For vulnerable women, an oasis on which to depend

Pamela Brousseau has a cup of coffee at Women’s Lunch Place Thursday.

SUZANNE KREITER/GLOBE STAFF

Pamela Brousseau has a cup of coffee at Women’s Lunch Place Thursday.

As a chef, Josh Birdsall launched his career making high-quality food for discerning patrons. He learned to match flavors at Craigie Street Bistro, an award-winning restaurant in Cambridge. He prepared fancy meals at a Whole Foods in Dedham. So when he took over the kitchen at the Women’s Lunch Place, a Back Bay shelter that serves lunch and dinner to homeless and vulnerable women, he was determined to apply the same principles.

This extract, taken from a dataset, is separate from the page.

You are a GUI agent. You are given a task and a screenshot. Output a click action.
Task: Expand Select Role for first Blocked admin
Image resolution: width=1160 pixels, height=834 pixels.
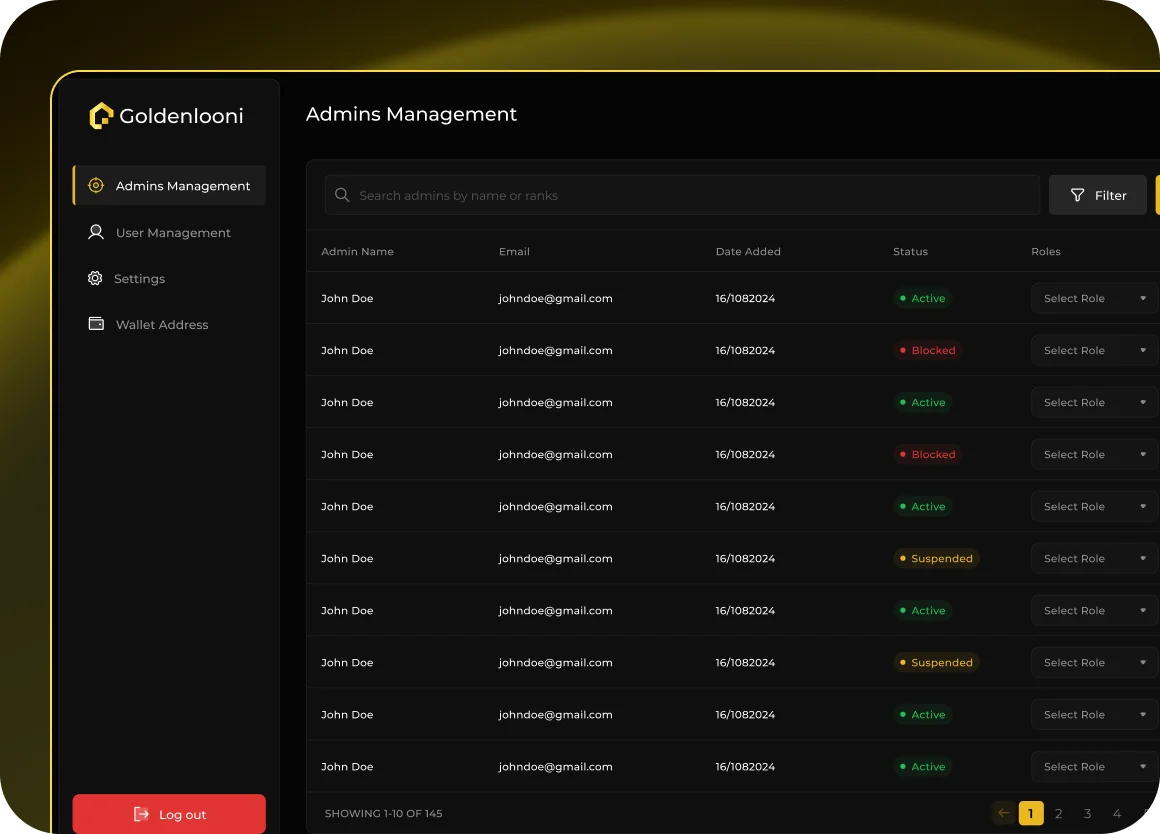point(1094,350)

The food would be nutritious, but also flavorful. It would look good, presented artfully on plates. And the kitchen he designed, as part of a massive renovation, would use Whole Foods as a model: a self-serve coffee bar with real milk instead of powdered; a prep space with no walls, so the women can see what they’ll be eating. It matches the ethos of the shelter as a whole, where the dining hall is bright and airy, the tables are always adorned with fresh flowers, and the motto is “Dignity is Everything.”

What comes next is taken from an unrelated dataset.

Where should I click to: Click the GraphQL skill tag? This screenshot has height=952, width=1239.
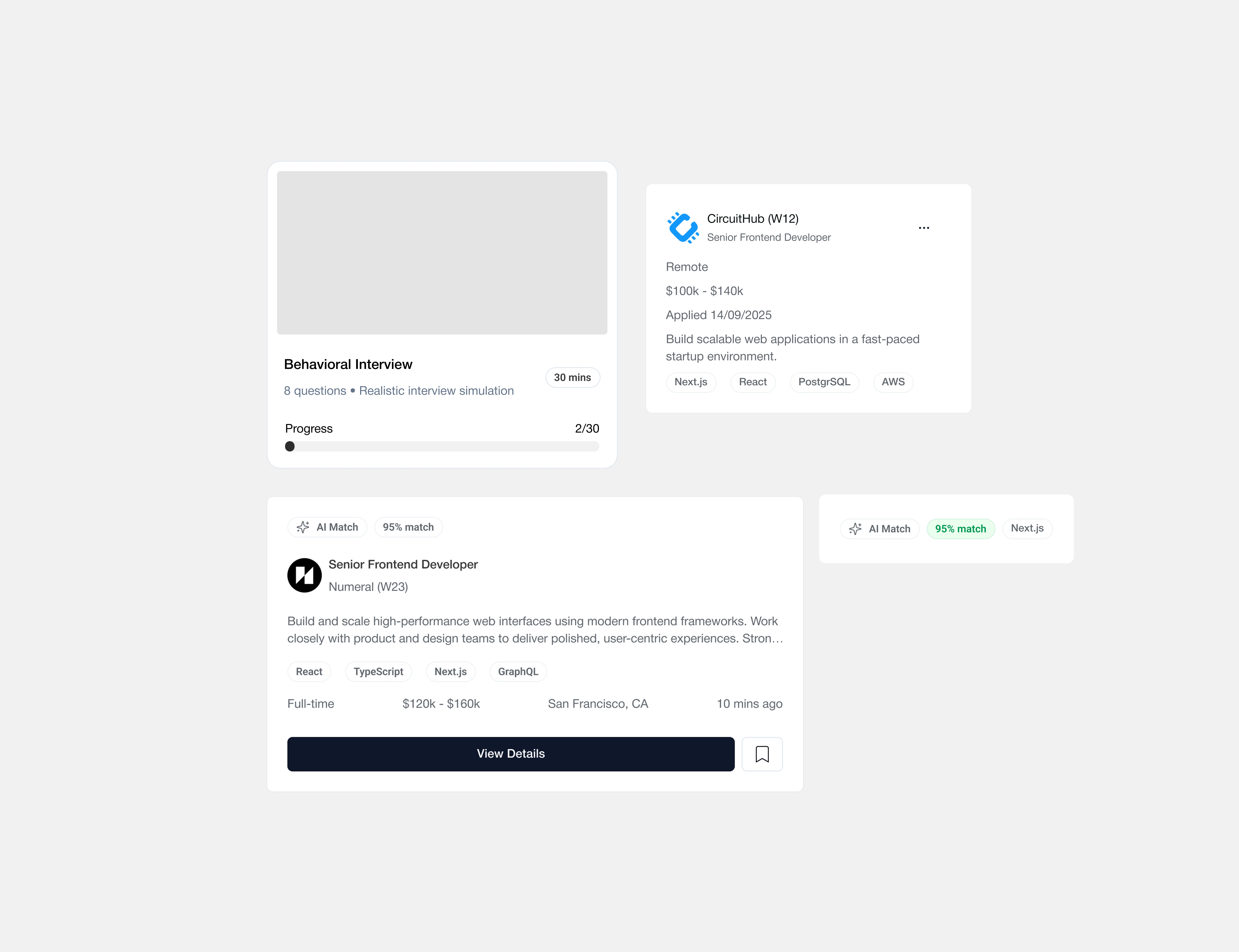518,671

Dignity is a tricky thing to talk about when it comes to taking help, whether from private donations or the government. There is a notion — dating back to Ronald Reagan’s “welfare queens” and continuing through Mitt Romney’s “47 percent” — that poverty has become a proud culture in itself, preferable to work, and that aid creates dependence.

And it’s true that, over time, some government programs have offered perverse incentives to keep people on long-term assistance. But should it follow that assistance is, as Romney suggested, its own form of luxury? Does aid always equal entitlement?

The Women’s Lunch Place serves a population of extreme need. Its location, in the basement of a church on Newbury Street, underscores the highs and lows of our society: People stroll by in stylish clothes, drive past in fancy cars, as women descend the church steps for basic meals.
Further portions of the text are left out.